Write down two subtraction statements that are equivalent to each addition statement.
| a. 9 + 5 = 14 | b. 2 + 21 = 23 |
We can use the equivalency of subtraction and addition equations to form a new approach for solving subtraction problems.
Subtract \(18-14\) using a missing addend approach.
Solution
Here, we will use a ? to indicate the value we are trying to find.
\(18-14 = ?\) is the same as \(14 + ? = 18\). Most adults quickly see that \(14+4 = 18\). But even if you were a child just learning addition, you could count on your fingers to find that fact. So, \(18-14 = 4\)
Try the next subtraction problems.
Perform the following subtraction problems by employing the missing addend approach. Fill in the blanks
| a. 9 – 7 = ____ because _____________ |
| b. 13 – 6 = ____ because _____________ |
| c. 88 – 8 = ____ because ______________ |
| d. 70 – 14 = ____ because _____________ |
As before, let's put ourselves in the position of children by trying to do the same thing in different bases.
Calculate \(143_{\text{six}} – 51_{\text{six}}\) using a missing addend approach.
Solution
First, \(143_{\text{six}} – 51_{\text{six}} = ?\) is equivalent to \(51_{\text{six}} + ? = 143_{\text{six}}\). Let's do this a little bit at a time.
\(51_{\text{six}} + 2_{\text{six}} = 53_{\text{six}}\)
We now have the digit we want to have in the ones place.

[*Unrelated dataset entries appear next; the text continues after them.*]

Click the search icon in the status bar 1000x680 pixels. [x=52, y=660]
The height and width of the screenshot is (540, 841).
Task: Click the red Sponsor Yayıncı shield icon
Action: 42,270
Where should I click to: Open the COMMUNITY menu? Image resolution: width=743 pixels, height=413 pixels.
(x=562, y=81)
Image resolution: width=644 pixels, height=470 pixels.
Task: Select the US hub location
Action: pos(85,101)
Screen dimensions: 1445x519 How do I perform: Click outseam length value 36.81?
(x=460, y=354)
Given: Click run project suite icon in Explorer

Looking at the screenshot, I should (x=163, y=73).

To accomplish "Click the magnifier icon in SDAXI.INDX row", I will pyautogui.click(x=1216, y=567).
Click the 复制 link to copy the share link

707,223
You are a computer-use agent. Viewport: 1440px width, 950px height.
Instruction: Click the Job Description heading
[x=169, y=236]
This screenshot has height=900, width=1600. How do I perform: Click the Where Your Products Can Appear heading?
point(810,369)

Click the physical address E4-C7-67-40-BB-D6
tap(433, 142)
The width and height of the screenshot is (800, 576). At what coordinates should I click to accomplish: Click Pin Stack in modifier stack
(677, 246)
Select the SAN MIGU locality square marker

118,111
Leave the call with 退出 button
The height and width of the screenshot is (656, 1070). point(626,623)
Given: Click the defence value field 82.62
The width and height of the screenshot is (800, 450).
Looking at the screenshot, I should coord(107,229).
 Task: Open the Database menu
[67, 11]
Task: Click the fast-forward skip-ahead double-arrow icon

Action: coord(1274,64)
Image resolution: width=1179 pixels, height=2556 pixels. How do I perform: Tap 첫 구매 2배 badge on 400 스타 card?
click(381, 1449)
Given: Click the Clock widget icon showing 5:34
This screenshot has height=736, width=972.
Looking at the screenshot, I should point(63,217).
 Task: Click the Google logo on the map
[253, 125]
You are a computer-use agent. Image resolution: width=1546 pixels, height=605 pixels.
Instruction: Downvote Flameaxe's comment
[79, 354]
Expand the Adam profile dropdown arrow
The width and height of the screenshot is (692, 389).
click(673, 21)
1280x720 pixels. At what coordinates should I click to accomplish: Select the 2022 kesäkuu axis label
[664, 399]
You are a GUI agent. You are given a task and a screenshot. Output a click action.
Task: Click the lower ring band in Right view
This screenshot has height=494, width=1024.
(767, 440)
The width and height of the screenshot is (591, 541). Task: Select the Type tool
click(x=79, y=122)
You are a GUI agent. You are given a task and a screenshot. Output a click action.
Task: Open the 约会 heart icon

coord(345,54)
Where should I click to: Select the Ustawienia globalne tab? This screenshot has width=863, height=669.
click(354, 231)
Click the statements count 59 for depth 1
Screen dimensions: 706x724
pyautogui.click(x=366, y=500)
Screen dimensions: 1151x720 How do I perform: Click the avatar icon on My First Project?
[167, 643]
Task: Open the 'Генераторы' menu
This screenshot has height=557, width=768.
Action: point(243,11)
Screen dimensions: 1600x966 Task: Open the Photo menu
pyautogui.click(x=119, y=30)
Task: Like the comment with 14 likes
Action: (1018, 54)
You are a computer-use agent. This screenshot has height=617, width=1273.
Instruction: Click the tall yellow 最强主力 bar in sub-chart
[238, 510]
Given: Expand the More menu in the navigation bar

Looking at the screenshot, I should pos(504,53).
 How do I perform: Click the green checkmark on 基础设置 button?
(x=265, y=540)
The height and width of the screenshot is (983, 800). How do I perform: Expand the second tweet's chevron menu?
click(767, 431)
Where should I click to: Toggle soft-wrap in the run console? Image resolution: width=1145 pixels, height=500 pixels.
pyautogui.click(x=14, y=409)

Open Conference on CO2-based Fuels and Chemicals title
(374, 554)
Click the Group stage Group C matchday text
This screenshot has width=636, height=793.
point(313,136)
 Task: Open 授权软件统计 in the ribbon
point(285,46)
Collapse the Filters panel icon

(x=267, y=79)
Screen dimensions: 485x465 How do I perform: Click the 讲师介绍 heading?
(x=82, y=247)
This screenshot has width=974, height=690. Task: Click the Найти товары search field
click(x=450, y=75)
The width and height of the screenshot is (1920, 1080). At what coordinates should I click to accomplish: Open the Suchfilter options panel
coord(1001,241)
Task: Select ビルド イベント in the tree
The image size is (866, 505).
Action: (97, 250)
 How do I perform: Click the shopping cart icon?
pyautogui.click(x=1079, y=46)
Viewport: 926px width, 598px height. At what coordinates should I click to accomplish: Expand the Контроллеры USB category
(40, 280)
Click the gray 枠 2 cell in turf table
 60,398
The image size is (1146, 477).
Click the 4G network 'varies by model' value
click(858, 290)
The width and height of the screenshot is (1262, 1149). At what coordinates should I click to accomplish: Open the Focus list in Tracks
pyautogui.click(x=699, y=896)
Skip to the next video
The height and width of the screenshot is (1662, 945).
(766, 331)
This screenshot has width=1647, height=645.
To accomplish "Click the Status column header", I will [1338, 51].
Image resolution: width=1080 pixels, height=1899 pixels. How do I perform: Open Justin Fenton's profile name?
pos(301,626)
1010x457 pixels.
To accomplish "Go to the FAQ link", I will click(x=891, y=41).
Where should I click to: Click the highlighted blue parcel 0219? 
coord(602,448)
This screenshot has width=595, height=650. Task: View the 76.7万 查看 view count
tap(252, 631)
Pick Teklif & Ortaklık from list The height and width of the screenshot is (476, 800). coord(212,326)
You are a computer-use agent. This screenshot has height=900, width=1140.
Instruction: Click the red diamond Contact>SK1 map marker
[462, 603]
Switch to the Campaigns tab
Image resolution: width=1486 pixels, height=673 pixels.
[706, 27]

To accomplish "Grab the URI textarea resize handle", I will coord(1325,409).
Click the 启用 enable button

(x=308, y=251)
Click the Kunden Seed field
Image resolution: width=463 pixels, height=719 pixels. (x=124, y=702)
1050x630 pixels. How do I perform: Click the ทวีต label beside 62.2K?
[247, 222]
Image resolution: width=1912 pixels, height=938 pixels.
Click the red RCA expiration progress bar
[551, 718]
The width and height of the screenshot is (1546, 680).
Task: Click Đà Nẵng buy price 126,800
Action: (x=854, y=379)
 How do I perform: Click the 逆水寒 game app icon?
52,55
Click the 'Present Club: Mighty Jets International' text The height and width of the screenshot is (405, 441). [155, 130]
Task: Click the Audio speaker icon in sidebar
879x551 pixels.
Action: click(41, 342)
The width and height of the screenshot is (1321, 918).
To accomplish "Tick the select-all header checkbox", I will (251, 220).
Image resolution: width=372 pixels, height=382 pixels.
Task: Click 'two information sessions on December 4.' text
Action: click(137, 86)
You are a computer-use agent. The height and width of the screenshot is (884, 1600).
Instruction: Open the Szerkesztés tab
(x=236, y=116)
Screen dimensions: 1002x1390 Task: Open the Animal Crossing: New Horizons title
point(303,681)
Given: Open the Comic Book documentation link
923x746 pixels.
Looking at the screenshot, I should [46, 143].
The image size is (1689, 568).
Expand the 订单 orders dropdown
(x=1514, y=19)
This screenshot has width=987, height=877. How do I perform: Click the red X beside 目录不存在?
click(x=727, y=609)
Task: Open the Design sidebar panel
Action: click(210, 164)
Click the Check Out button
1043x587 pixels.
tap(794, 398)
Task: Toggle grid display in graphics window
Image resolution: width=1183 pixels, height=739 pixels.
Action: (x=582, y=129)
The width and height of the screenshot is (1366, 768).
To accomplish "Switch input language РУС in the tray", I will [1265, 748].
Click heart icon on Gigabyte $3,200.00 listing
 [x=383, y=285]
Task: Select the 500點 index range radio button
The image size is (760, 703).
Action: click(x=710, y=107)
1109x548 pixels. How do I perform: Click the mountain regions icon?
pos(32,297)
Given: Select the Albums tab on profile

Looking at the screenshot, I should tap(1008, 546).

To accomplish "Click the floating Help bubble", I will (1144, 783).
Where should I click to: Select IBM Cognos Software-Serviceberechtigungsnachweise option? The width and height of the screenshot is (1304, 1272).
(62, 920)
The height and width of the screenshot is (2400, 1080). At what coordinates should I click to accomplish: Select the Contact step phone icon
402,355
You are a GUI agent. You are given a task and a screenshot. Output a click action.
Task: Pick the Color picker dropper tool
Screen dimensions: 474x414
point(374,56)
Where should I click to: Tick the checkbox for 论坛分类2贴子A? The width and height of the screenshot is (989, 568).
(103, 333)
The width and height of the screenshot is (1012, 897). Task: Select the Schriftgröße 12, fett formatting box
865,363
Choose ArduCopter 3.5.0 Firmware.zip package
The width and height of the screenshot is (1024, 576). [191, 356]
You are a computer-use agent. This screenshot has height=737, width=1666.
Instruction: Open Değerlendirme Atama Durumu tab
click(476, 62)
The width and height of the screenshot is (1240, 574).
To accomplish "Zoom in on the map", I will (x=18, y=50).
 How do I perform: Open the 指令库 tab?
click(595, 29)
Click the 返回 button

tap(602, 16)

Now we need to get a 4 in the sixes place. That's a little difficult to do, so let's first just try for getting 0. To do this, we note that in base six, since 5 + 1 = 6, \(5_{\text{six}} + 1_{\text{six}} = 10_{\text{six}}\). So, we can now get that 0.
\(53_{\text{six}} + 10_{\text{six}} = 103_{\text{six}}\)
Notice that we got the 1 in the thirty-sixes place already! So, we truly only need to get the 4 in the sixes place now. In any base, adding something to 0 is easy.
\(103_{\text{six}} + 40_{\text{six}} = 143_{\text{six}}\)
So, combining our addends, we have \(2_{\text{six}} + 10_{\text{six}} + 40_{\text{six}} = 52_{\text{six}}\). This means \(51_{\text{six}} + 52_{\text{six}} = 143_{\text{six}}\), which means we now have our answer.
\(143_{\text{six}} – 51_{\text{six}} = 52_{\text{six}}\)
If you didn't follow that example, try reading it again but using base six blocks to model each step. Keep the numbers being added separate from the \(51_{\text{six}}\) so it's clear at the end what you added to the subtrahend to get the \(143_{\text{six}}\).
Using multibase blocks and a missing addend approach to perform the following operations.
- \(231_{\text{five}} – 140_{\text{five}}\)
- \(100_{\text{two}} – 11_{\text{two}}\)
- \(135_{\text{twelve}} – T6_{\text{twelve}}\)
The missing addend approach is sometimes called the Additive (or Austrian) Algorithm. This approach is very useful for doing subtraction on a number line.
Symmetry
Note that 8 + 4 = 12 is equivalent to 12 = 8 + 4. This is an example of the Symmetric Property of Equality.
The Symmetric Property of Equality states that for any equation, if \(a = b\), then it is also true that \(b = a\).
Therefore, it is perfectly okay to write the four facts in the Missing Addends portion above as the following.
| 2 + 6 = 8 |
| 6 + 2 = 8 |
| 8 – 2 = 6 |
| 8 – 6 = 2 |
Use the symmetric property of equality to rewrite each equation.
| a. 7 – 3 = 4 | b. 9 – 1 = 8 |
We like symmetry. But we cannot assume everything that we like is true. Consider the following.
Is there a symmetric property of inequality? Explain.
Hint: An example of an inequality is \(4 < 9\).